Black Sea – 2

Black Sea – 2
Carol sat in bed hitting refresh every 15 seconds but she new it was a long shot. The chances of Mike being on a computer precisely when she sent the email were slim. She reluctantly got out of bed, signs of worry still etched on her face. 

Things were difficult, particularly when Mike was away for 5 months at a time. She felt different when he was around and a different version of her took over when Mike left each time. She understood that he had a job which took him away and he loved being at sea. Secretly she wishes Mike was around more often. Staring at the pages of the calendar was barely a way to live. The childlike innocence would resurface when it was time for Mike to return each time and just like that it would fade away after that final hug at the airport. 

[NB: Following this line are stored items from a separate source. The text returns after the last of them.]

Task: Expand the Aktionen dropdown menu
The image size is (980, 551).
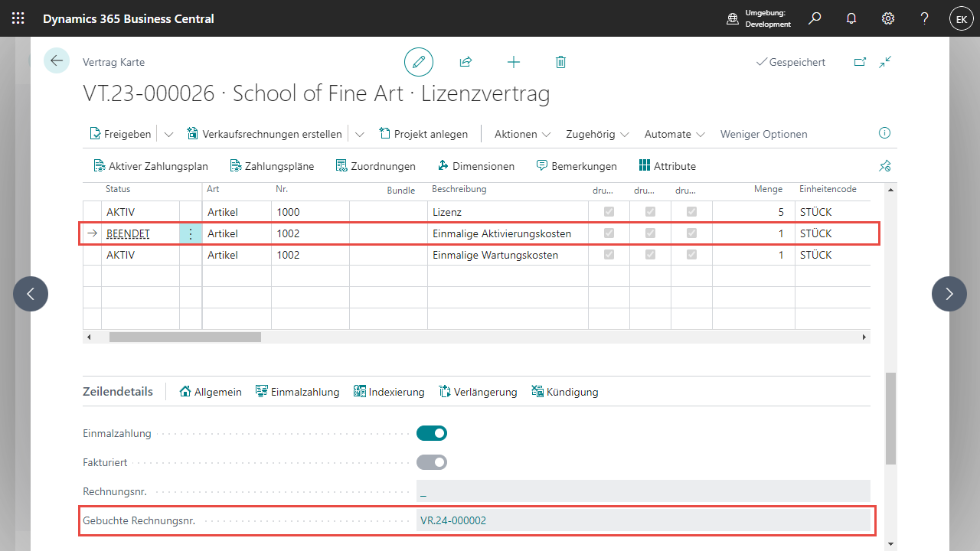Action: 522,134
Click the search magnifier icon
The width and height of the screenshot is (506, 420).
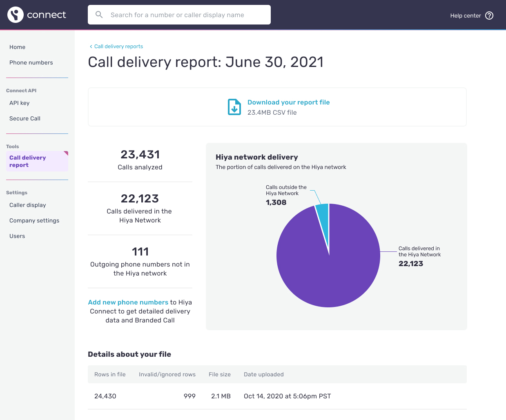99,14
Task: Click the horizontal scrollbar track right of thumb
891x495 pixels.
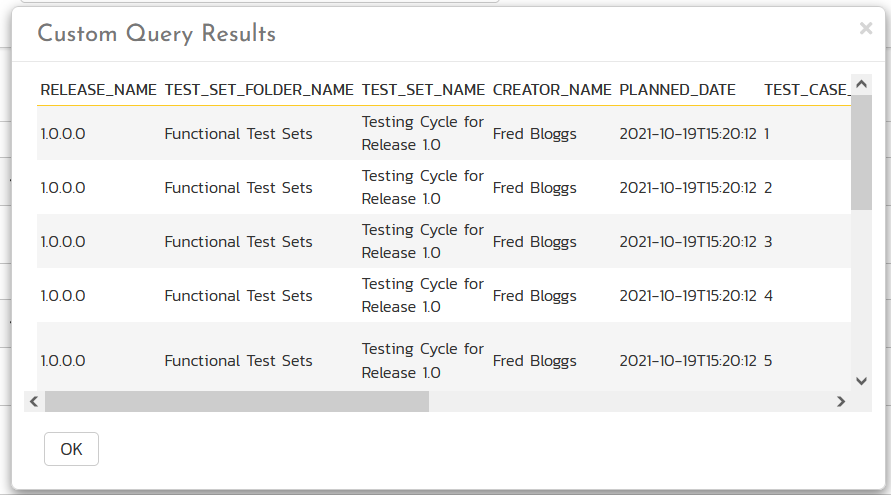Action: [x=630, y=401]
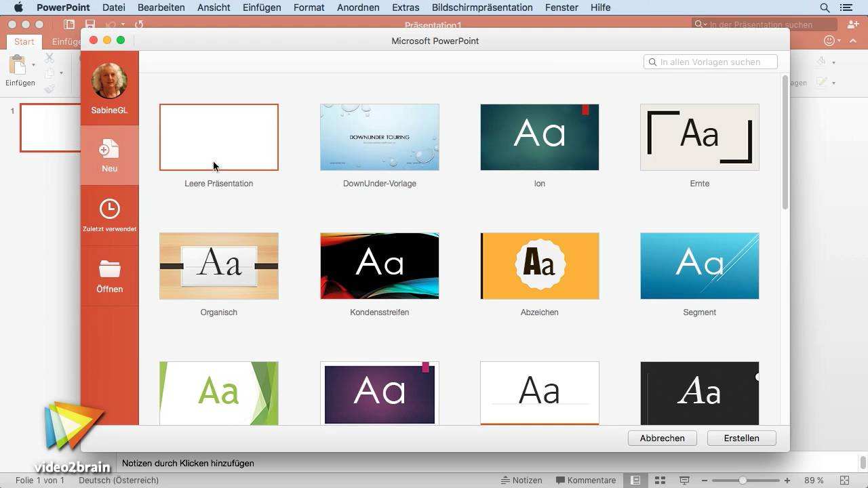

Her friends had often suggested her to move on and look elsewhere because she had turned into a shadow of her own self. Silent and morose. They had a point. Everybody liked Carol a lot and they wanted her to be happy. But she knew Mike for 13 years. And there was no way she would abandon him. 

She remembered the time Mike tried to explain to her what he actually does on a ship. Not a lot made sense but one thing was clear, that Mike was not on a cruise sipping martinis on lounge chairs on an open deck while women in bikinis danced around. Far from it. 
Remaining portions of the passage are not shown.